ある地方都市、中学2年生の雄一(市原隼人)は、かつての親友だった星野(忍成修吾)やその仲間たちからイジメを受けるようになる。そんな彼の唯一の救いはカリスマ的女性シンガー、リリイ?シュシュの歌だけであり、そのファンサイトを運営する彼は、いつしかネット上でひとりの人物と心を通わしていくが…。

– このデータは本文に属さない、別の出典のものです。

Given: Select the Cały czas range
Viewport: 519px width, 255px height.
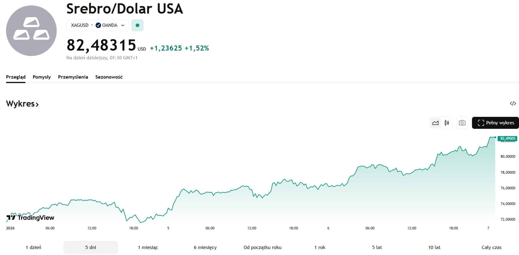Looking at the screenshot, I should (x=491, y=247).
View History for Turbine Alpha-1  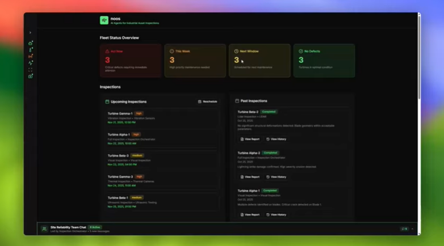pyautogui.click(x=277, y=215)
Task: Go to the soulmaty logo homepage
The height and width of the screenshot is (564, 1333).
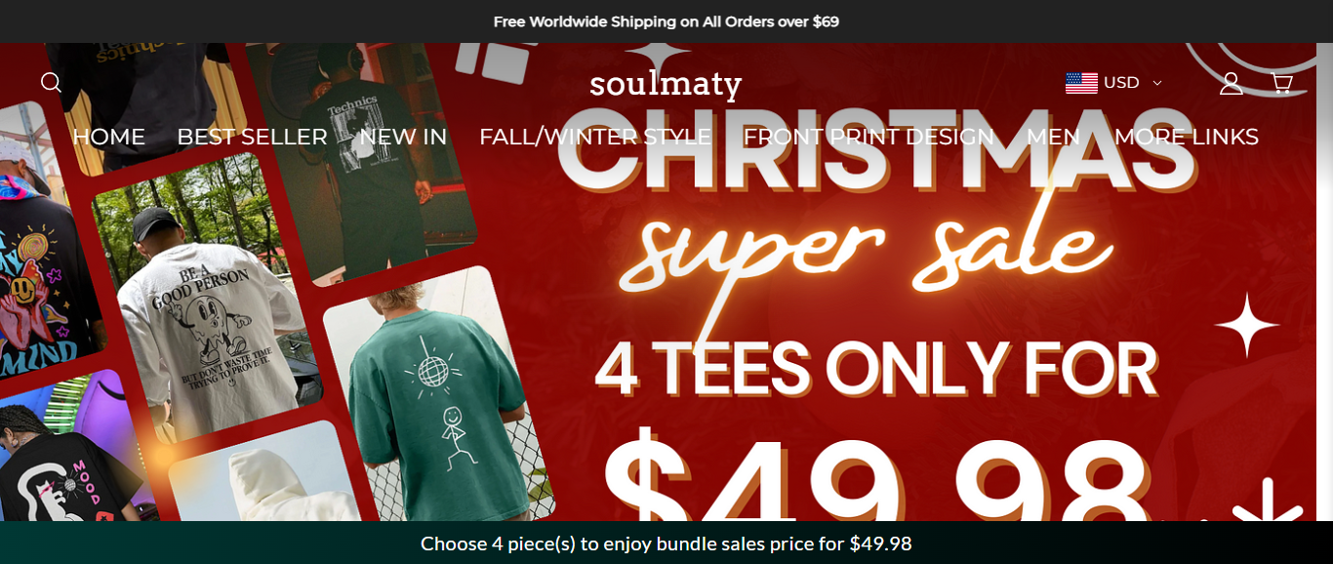Action: 666,85
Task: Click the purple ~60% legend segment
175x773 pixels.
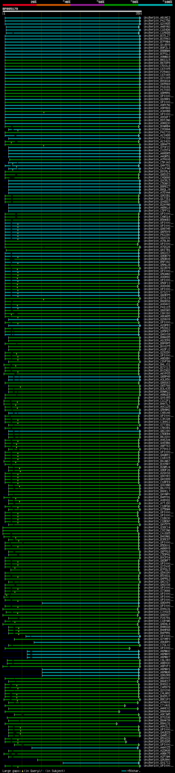Action: tap(87, 5)
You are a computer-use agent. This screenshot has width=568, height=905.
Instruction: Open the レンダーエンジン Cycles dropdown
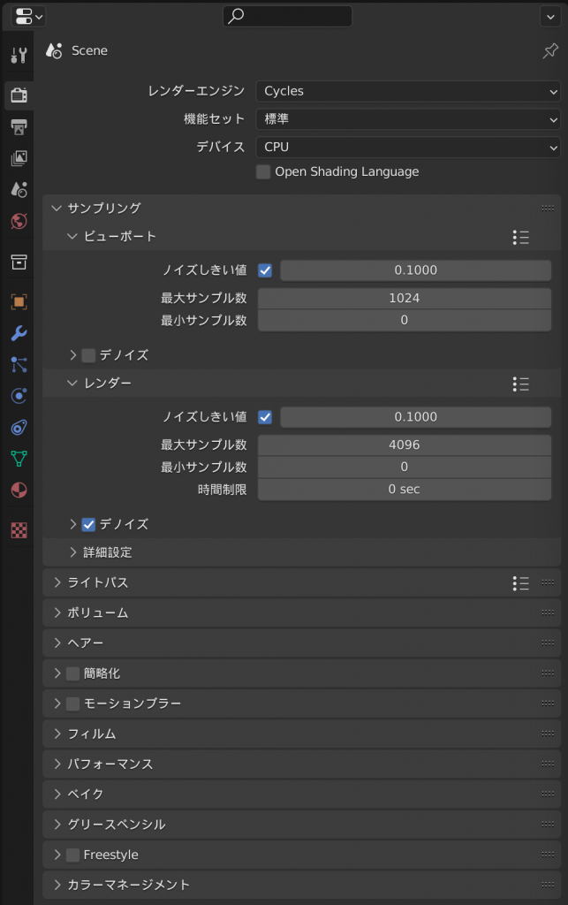pos(408,91)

岩井俊二監督が、インターネットのインタラクティヴ?ノベルとしてスタートさせた企画を発展させて成立させた異色の青春映画。美しい田園風景の中、イジメや援助交際などなど現代の少年少女たちにまつわるさまざまなダークな問題を、これまでにないほど身近なものとして織り込みつつ、彼らのリアルな心の声を繊細に描き上げていく。そして、それでも「どんな子どもでも、光る時間を過ごすのだ」といった岩井監督のメッセージが痛切に伝わり、胸をしめつける必見の秀作である。(的田也寸志)内容(「DVD NAVIGATOR」データベースより)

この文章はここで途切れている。